Exercise requirements » From the entries that follow, copy exactly the lines beginning at the line holding "You are a GUI" and continuing through the line holding "Task: Open the AJM100-B4 series entry".

[Start of section]

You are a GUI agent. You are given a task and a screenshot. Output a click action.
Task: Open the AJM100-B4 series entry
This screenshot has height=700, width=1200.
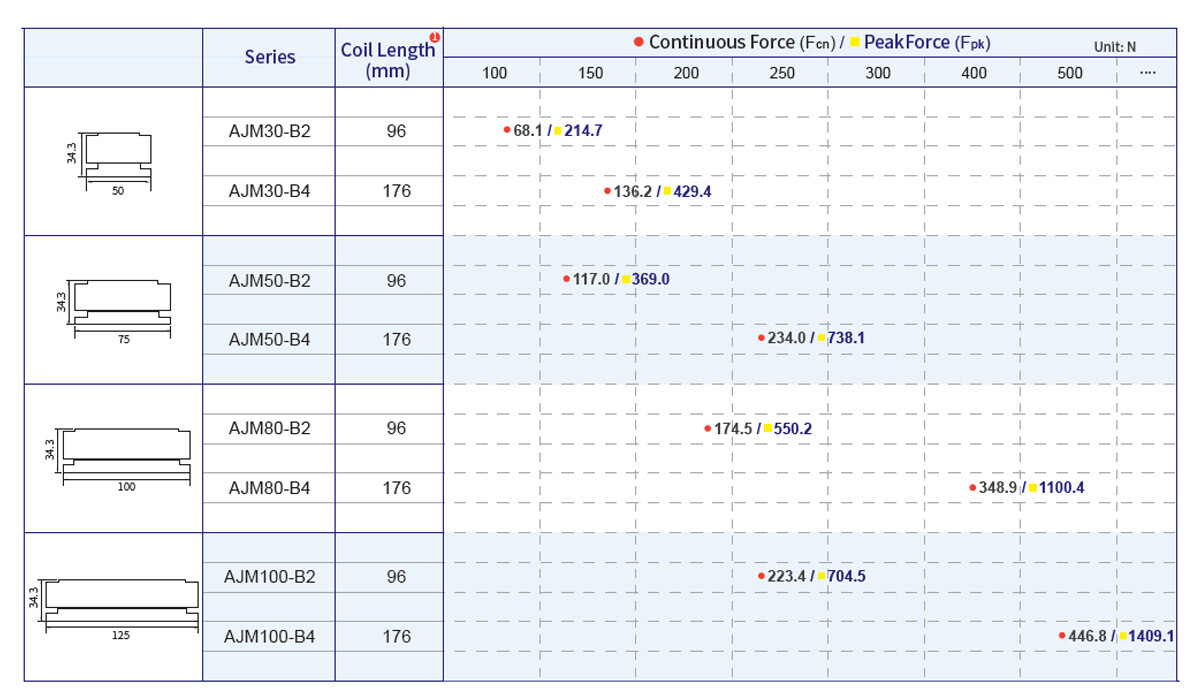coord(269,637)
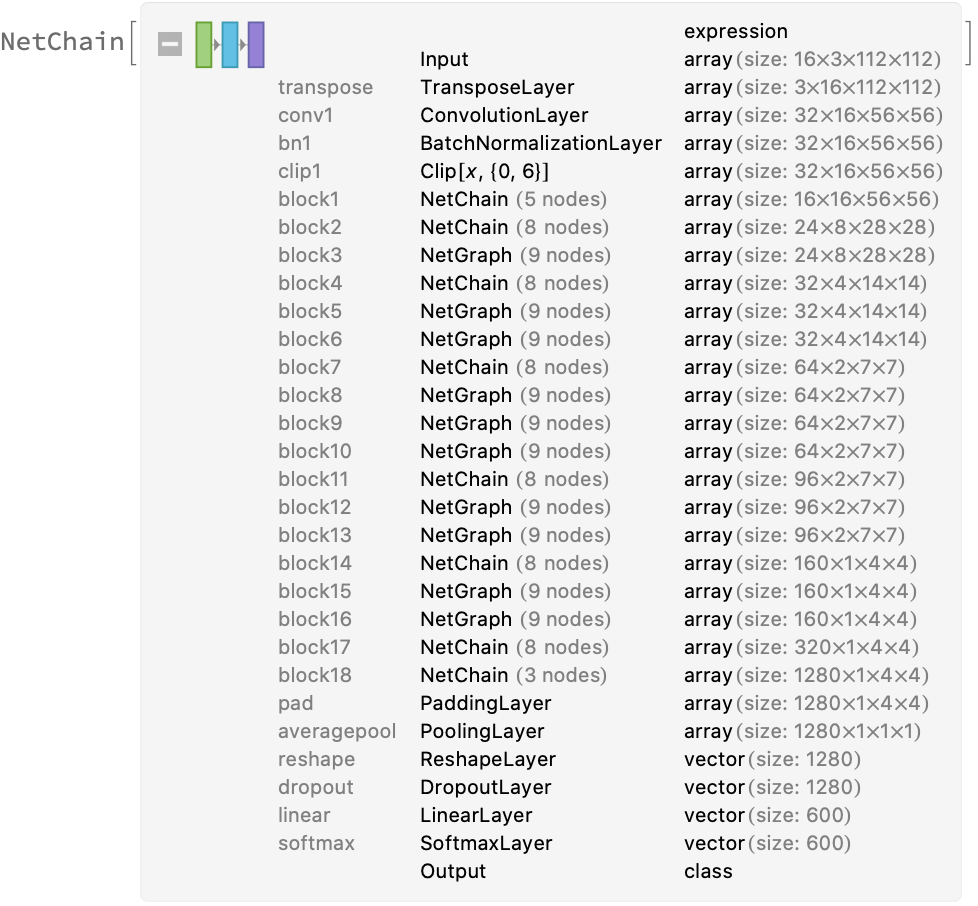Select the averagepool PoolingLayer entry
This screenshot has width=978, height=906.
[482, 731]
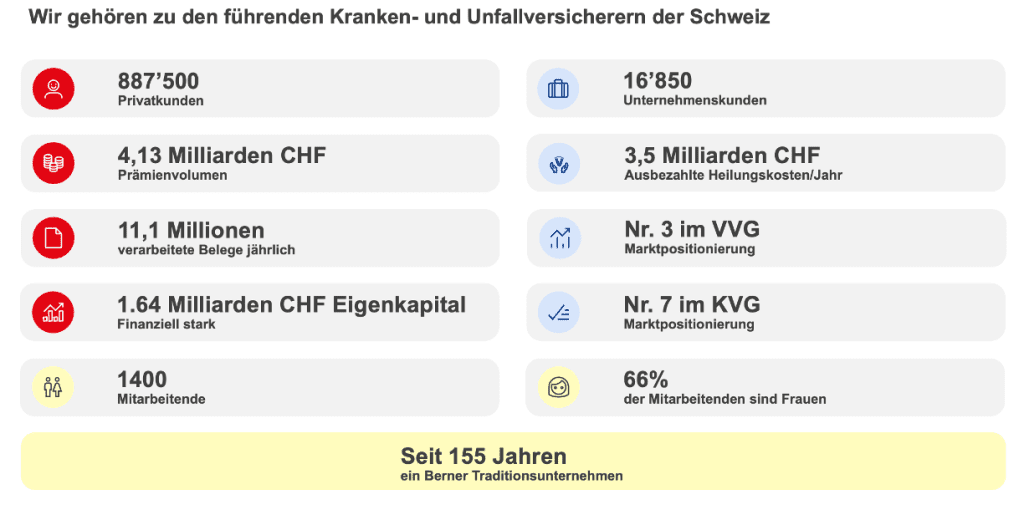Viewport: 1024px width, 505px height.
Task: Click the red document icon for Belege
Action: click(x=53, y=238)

[End of section]
[Start of section]

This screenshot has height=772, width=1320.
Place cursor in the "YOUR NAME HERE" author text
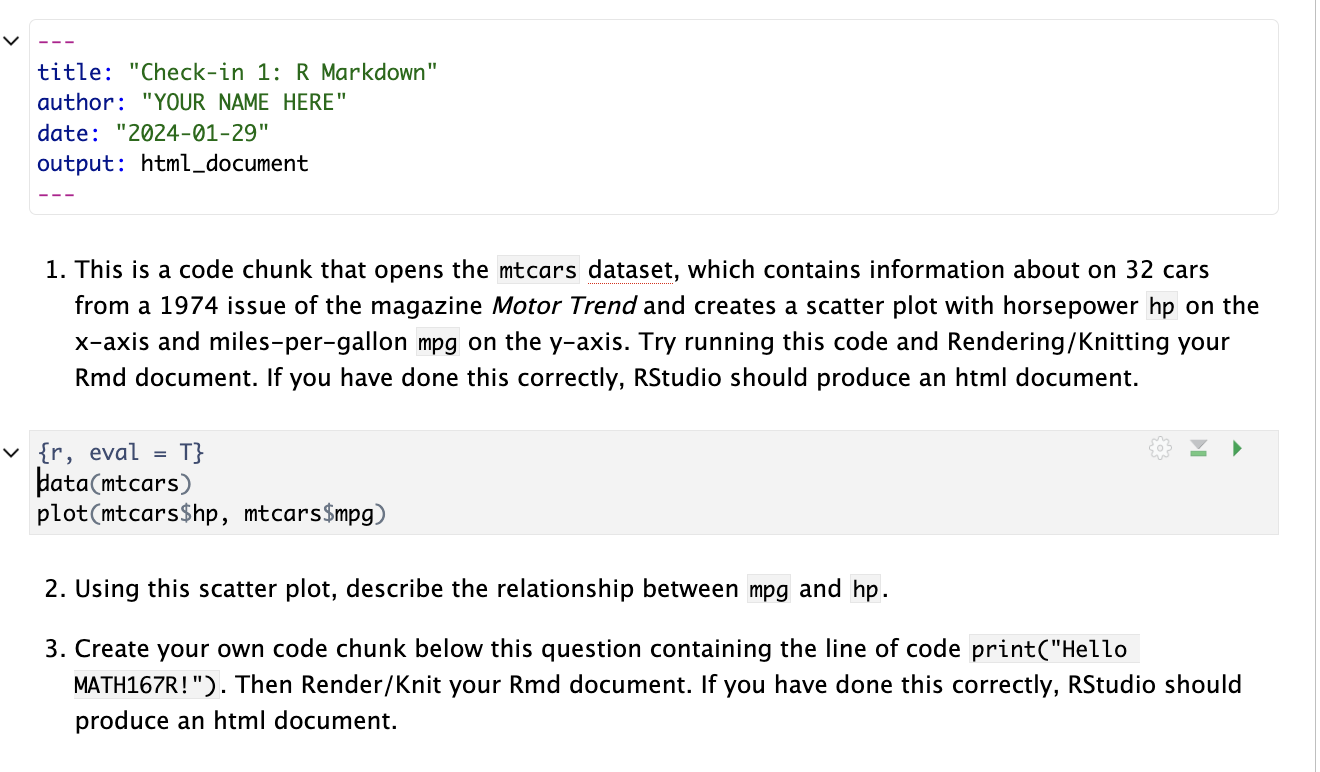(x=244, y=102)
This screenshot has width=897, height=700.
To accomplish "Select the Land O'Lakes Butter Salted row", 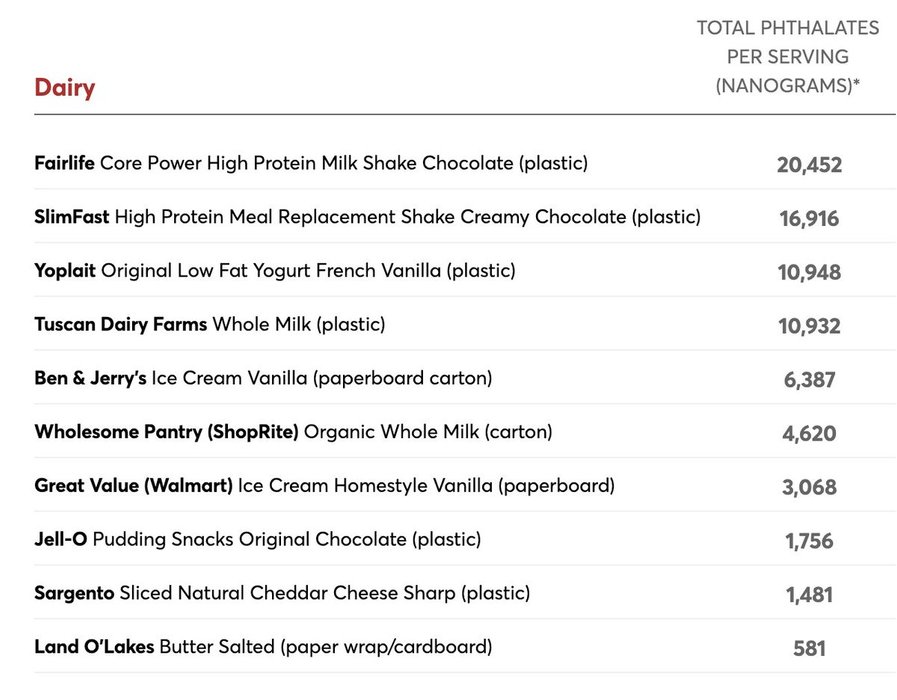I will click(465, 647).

[End of section]

Response to the exercise »
You are a GUI agent. You are given a task and a screenshot. Output a click action.
Task: Open the AJM100-B4 series entry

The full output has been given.